Nor do I understand why for TLA+, the second author needs to demarcate a dichotomy between language/programming language and specification language. And then the next thing they do is Tear Down the Taxonomy! Tear it down from the beginning.
> I too am confused about what both authors think the definition of "ur-" is in both of their contexts.
I'm confused why you're confused. The original author (of "The seven programming ur-languages") stated what they meant by an ur-language:
> I am aware of seven ur-languages in software today. I’ll name them for a type specimen, the way a species in paleontology is named for a particular fossil that defines it and then other fossils are compared to the type specimen to determine their identity. [emphasis in original]
They didn't hide their meaning, they laid it out right before listing the languages and then explaining why they selected them.

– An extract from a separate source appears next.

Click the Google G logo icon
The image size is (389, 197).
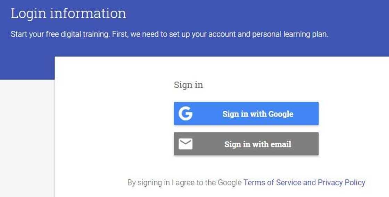coord(185,113)
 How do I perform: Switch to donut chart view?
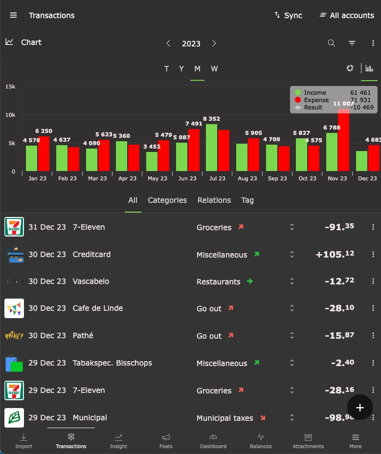350,68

I’m assuming it is something like a Cradle of Civilization (the city of Ur is recognized as one of a handful). They are civilizations of which all other civilizations are derived…they have no predecessor civilizations.
I get that the prefix entered our lexicon from german, but frankly you don't have enough information to say that there is no relation. The city of Ur is 4000 years older than Old High German, and Ur has been used as a metaphor for the origin of things for thousands of years, even ancient Greece. You can't definitively say that the idea of Ur as an origin of civilization had no influence on german.

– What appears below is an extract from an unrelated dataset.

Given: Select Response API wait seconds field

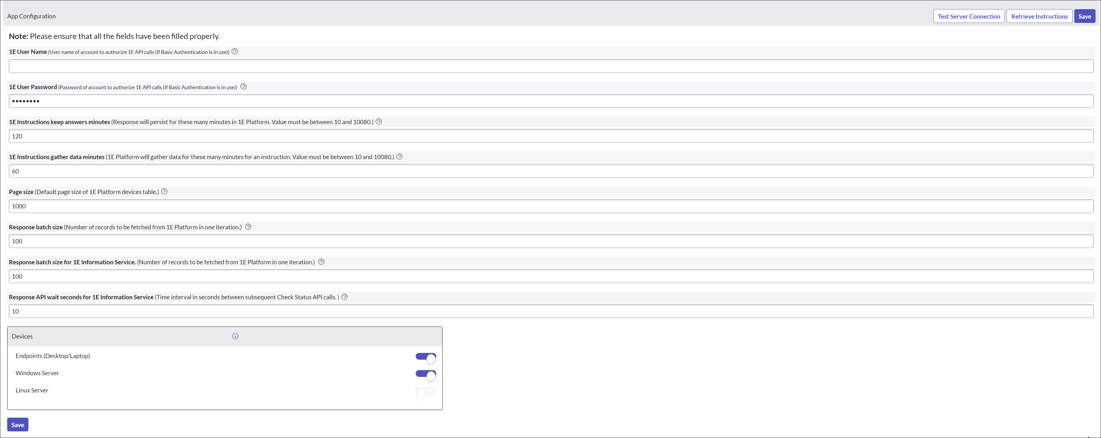Looking at the screenshot, I should point(551,311).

But in Old German, the prefix ir-/ur- meant "thoroughly", from Proto-Germanic uz-, meaning "out", ultimately from Proto-Indo-European úd-, meaning "outward"/"upward", which is also the origin of the English word "out", as well as the prefix "or-", as in "ordeal". Proto-Indo-European coexisted with Ur, and it doesn't really make sense that Ur would lead to the PIE prefix úd-.
> frankly you don't have enough information to say that there is no relation
I'm not a scholar of this subject. If there is good scholarship out there presenting good arguments in your direction I'll take it. I was just helping out a fellow that has a doubt with my best knowledge of the subject, which is not just a guess.
> has been used as a metaphor for the origin of things for thousands of years, even ancient Greece
Has it really? I'd love to see an example. Sure it's listed in the Bible along with a bunch of other place names, but as a metaphor for the origin of things?
Even if there are examples, I'd really love to see an etymological trace of how it would end up as a prefix. Was it used as such in ancient Greek? In Latin? Sounds like a folk etymology.
Yeah, on second glance I might be confusing some of my sources here. I can’t seem to find what I thought I was remembering.
Regardless, there seems to be a significant distinction between words using a concatenated ur prefix and those using a hyphenated ur-(noun) prefix. In this case, the usage does seem to imply an original language from which all others are derived, and the metaphor seems apt even if it is not historically accurate to say that’s where it came from.